Dear Michael and Sahar,
Thank you so much for sharing this post and for summarizing the great achievements of 2023; there has been significant progress.
I am Mohamed Elhoseiny, faculty at KAUST and the PI of the Vision CAIR group. I truly appreciate your featuring of MiniGPT v2, which was developed by my team as an advancement over our earlier version, MiniGPT-4 v1, released in April 2023, which in fact is MiniGPT-4's key milestone. MiniGPT-4 v1 was launched on April 16, 2023, just days before LLaVA was announced (announcement: https://twitter.com/tikgiau/status/1647767975804452864, example third party tech Youtubers discussing it mostly around 18-19 April 2023; https://www.youtube.com/watch?v=hNAFuuXYL58
https://www.youtube.com/watch?v=SAjrpYjx0ps ).
Of-course being days apart, LLaVa and MiniGPT-4 are indeed contemporary works, and they have been recognized as such in most follow-up papers in the Vision LLM space.
I was initially hesitant to reach out with this comment, but I felt it is helpful to clarify that MiniGPT v1 (16 April 2023) represents a main MiniGPT milestone and key findings for promising/emerging Vision LLM skills. As you know, these matters can be of importance in our field. The difference between it and MiniGPT v2, is that v2 extends it to be massively multitasking and to be capable of grounding objects as it speaks about them.
Thanks a lot for your efforts writing this amazing post. I do appreciate it and I believe it is much appreciated by the vast majority of the Generative AI community.

────────────────

**Task brief**
Please reproduce the part of the letter about MiniGPT between "I am Mohamed" and "https://www.youtube.com/watch?v=SAjrpYjx0ps ).", inclusive. The data that comes next has no connection to the letter about MiniGPT.

**Dataset entries**

────────────────

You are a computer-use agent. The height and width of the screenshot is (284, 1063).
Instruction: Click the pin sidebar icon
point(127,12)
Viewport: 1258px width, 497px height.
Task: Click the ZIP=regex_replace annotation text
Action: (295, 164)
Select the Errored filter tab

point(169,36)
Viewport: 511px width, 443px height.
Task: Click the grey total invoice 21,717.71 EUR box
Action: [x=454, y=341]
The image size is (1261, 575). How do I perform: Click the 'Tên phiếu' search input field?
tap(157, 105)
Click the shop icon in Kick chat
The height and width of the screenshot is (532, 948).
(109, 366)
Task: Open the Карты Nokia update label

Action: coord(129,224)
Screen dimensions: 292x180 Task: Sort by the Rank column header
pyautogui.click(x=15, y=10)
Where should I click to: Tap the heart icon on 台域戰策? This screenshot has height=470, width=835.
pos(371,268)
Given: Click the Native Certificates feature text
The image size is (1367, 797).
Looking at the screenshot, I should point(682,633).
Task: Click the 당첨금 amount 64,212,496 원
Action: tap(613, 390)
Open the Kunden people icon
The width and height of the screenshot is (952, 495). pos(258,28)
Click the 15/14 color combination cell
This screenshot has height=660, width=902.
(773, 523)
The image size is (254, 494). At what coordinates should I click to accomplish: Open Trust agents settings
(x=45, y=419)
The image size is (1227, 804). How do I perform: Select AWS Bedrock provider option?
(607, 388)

────────────────

**Answer to this problem**
I am Mohamed Elhoseiny, faculty at KAUST and the PI of the Vision CAIR group. I truly appreciate your featuring of MiniGPT v2, which was developed by my team as an advancement over our earlier version, MiniGPT-4 v1, released in April 2023, which in fact is MiniGPT-4's key milestone. MiniGPT-4 v1 was launched on April 16, 2023, just days before LLaVA was announced (announcement: https://twitter.com/tikgiau/status/1647767975804452864, example third party tech Youtubers discussing it mostly around 18-19 April 2023; https://www.youtube.com/watch?v=hNAFuuXYL58
https://www.youtube.com/watch?v=SAjrpYjx0ps ).